Wednesday, August 17, 2005

Why do we treat e-mail different than voice?

From this post on Signal vs. Noise:

Why not read an email and then instantly delete it? Why do we save emails? Why do we archive them in folders for safe keeping? We don’t save phone calls. We have a conversation on the phone and then we hang up. If we need to take notes for whatever reason we do, but 99% of phone calls are completely ephemeral. And if we forget something, or we need it again, we just make another call.

Is email really any different? Are we all keeping emails around just because we can? Do we really need to have this stuff on hand so we can go back 14 months from now and dig something up? If we need to dig something up why don’t we just ask the people who we were talking to originally?

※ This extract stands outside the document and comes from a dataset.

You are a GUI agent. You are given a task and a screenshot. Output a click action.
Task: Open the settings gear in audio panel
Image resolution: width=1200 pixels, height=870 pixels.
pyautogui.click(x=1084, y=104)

I have gigs of PST files full of every e-mail that I have sent and received for the past 5 years; I use X1 to search in between all of the PSTs.  Recently my company installed a new phone system with a unified messaging client that dumps voicemails into Outlook — I just uninstalled it this morning because I’m not using it and it was making me miss messages more than help me realize that I had them.  Furthermore, I realized that I was deleting all of my voicemails from Outlook the same way that I would from my regular phone, but it was taking longer.

My first year of work I was caught in a situation where someone was claiming that I had said something in an e-mail that I did not actually say.  I was able to go back into my saved e-mails, re-forward the original message and prove who was telling the truth, and from that day I have never deleted another e-mail.  I can’t say that I use X1 every day, but I maybe use it 1–2 times per week to search through my e-mail to retrieve information.

I don’t know that I could really start deleting all of my e-mails as soon as I read them; it’s just too ingrained in me to save everything.  The post above does have a valid point and I just wanted to share it.

1 comment:

COD said...

I save business emails. On my pesonal accounts - the default action is delete immediately. The only way an email gets saved is if I file into a folder for that purpose. I doubt I have 100 saved emails total in my personal files.

I have been thinking though that an easier way to save business emails would be to configure my client to bcc a Gmail account with every email I send. That would give me a easy to search archive that doesn't suck up a lot of space on my PC.